==== Отрывок текста
Газета “Columbian Centinel” регулярно выступала с обвинениями в адрес Кохрэйна[382]. Настоящим ударом стал грабеж судна “Macedonian” с грузом по крайней мере на 120 тысяч долларов. Среди пайщиков были многие известные бостонские коммерсанты, в том числе богатейший купец Томас Хэндэсид Перкинс. Ненависть янки к Кохрэйну выразилась в одном тосте на празднике 4 июля в городке Бриджуотер, штат Коннектикут: «южноамериканского грабителя (free-booter) собственности янки» мечтали «повесить, как и московский Царь-колокол»[383]. Даже Найлс назвал действия чилийского адмирала «откровенным пиратством»[384]. Рассел обвинял Дуэйна в том, что тот стремится обелить Кохрэйна, любой ценой оскорбить администрацию и защитить поведение «испанских повстанцев Южной Америки»[385].

В общем, недаром, когда генерал О’Хиггинс объявил, по сути, «бумажную» блокаду всего чилийского побережья, “Columbian Centinel” опубликовал на первой полосе открытое письмо Адамсу, где анонимный автор обвинял южноамериканских революционеров во всех грехах и становился на сторону роялистов Лимы[386].

Весьма точная оценка общественного мнения Северной Америки во второй половине 1810-х гг. принадлежит Брэкенриджу: «Хотя в Соединенных Штатах чувство в поддержку [латиноамериканских] патриотов почти всеобщее и, кажется, становится с каждым днем все искреннее, существуют, впрочем, и немногие сторонники холодного равнодушия, которые даже говорят о патриотах в тех же выражениях, в каких наши враги в ходе революционной войны привыкли говорить о нас. Патриотов зовут мятежниками, повстанцами (rebels, insurgents), а нам настойчиво советуют презирать их… Мы сочувствовали испанцам, когда в их страну беззаконно вторглась Франция, мы сочувствовали России, теперь мы сочувствуем Франции, но у нас не находится чувств для наших южных братьев»[387]. Итак, сочувствие не исключало серьезного скептицизма в отношении революции и не перерастало в реальную поддержку, если не считать каперства или нескольких попыток снарядить освободительные экспедиции. Речь о них пойдет в следующем разделе.

Борьба за помощь, признание и торговлю: латиноамериканцы в США

В Северной Америке с конца XVIII в. побывали почти все деятели борьбы Латинской Америки за независимость, начиная с Франсиско де Миранды и Симона Боливара. Гости видели в северном соседе пример для подражания, пытались получить поддержку победивших республиканцев. Задачей-минимум латиноамериканцев было заручиться гарантией беспрепятственной торговли с нейтральными Соединенными Штатами, обеспечить благоприятное общественное мнение, задачей-максимум – добиться признания независимости, а то и военной помощи северного соседа.

Как мы уже писали, особое место в истории ранних связей Латинской Америки с США занимают города Филадельфия и Балтимор. Филадельфия была крупнейшим торговым и культурным центром, притягивавшим просвещенных латиноамериканских радикалов еще на рубеже XVIII–XIX вв. Балтимор после англо-американской войны прославится деятельностью каперов на службе революционных правительств.
========
==== Выдержки из строк
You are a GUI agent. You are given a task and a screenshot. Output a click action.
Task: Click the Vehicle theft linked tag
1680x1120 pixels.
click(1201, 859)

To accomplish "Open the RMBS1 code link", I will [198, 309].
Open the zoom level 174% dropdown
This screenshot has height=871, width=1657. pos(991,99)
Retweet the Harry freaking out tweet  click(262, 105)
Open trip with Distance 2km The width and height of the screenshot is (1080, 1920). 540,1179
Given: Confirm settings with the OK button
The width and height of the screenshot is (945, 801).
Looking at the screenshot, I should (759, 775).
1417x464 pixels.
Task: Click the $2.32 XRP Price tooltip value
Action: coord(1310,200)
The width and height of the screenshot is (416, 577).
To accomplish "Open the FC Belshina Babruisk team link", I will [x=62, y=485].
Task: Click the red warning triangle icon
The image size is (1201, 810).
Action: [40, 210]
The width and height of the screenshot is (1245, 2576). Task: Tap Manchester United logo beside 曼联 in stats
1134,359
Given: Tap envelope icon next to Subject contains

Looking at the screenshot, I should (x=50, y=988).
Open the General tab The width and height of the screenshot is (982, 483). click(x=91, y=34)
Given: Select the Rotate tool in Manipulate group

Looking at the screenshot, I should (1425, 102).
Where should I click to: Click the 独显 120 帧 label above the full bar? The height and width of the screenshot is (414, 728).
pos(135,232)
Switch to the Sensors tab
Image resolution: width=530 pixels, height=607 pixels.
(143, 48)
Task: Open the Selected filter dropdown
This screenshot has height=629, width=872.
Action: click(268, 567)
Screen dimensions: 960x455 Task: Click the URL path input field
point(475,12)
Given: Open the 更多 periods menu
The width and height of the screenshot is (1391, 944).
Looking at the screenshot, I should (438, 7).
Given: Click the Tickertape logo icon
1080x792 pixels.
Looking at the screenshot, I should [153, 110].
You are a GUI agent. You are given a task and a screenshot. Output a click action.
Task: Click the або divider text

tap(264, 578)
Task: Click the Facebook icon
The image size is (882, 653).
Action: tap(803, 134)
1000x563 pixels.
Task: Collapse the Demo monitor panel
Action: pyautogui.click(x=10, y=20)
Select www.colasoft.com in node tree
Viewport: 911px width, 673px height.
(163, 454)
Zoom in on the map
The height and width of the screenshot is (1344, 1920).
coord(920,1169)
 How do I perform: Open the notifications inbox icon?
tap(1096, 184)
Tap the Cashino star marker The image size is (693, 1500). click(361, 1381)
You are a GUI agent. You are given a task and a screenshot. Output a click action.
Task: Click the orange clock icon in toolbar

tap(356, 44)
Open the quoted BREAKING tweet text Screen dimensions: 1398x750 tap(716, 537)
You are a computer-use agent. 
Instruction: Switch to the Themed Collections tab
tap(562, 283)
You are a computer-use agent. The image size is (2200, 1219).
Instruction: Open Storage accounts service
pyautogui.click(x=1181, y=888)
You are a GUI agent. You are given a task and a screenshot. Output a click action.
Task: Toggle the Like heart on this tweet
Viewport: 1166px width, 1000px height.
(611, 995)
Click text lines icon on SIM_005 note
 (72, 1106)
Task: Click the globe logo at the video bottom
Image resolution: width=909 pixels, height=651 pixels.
========
> **Задания**
1 - Какой город, согласно отрывку о латиноамериканцах в США, прославится после англо-американской войны деятельностью каперов на службе революционных правительств?
2 - Продолжите отрывок о связях Латинской Америки с США, начав сразу после его последнего предложения.
Строки — это отдельный материал, с отрывком они не связаны.

> **Итоговые ответы**
1 - Балтимор.

2 -
Именно в Филадельфии в 1794 г. уроженец Генуи и бывший кадисский купец Сантьяго Пулья (1760–1831) выпустил на деньги посланника революционной Франции гражданина Женэ свой памфлет «El desengano del hombre» («Людское разочарование»). Автор впервые использует радикальные взгляды Тома Пейна, чтобы обосновать необходимость революции в Латинской Америке, призывает к народному восстанию против Испании – «Да умрет Король, да здравствует Закон» (Muera el Rey, Viva el Ley). Этот весьма слабый памфлет не оказал сколько-нибудь значительного влияния на текущую политику, но вошел в историю как первый (одновременно со столь же бездейственным переводом Антонио Нариньо (1765–1823) французской Декларации прав и гражданина, вышедшим в Боготе тоже в 1794 г.) печатный призыв к свержению существующей власти в Латинской Америке[388].

Почти через 20 лет, в 1811 г. в Филадельфии венесуэлец Мануэль Гарсиа де Сена (1780–1816) выпустит переводы из произведений Пейна, особо подобранные, чтобы оправдать независимость своей родной страны, а также Декларацию независимости США, Статьи Конфедерации, федеральную Конституцию, конституции штатов[389].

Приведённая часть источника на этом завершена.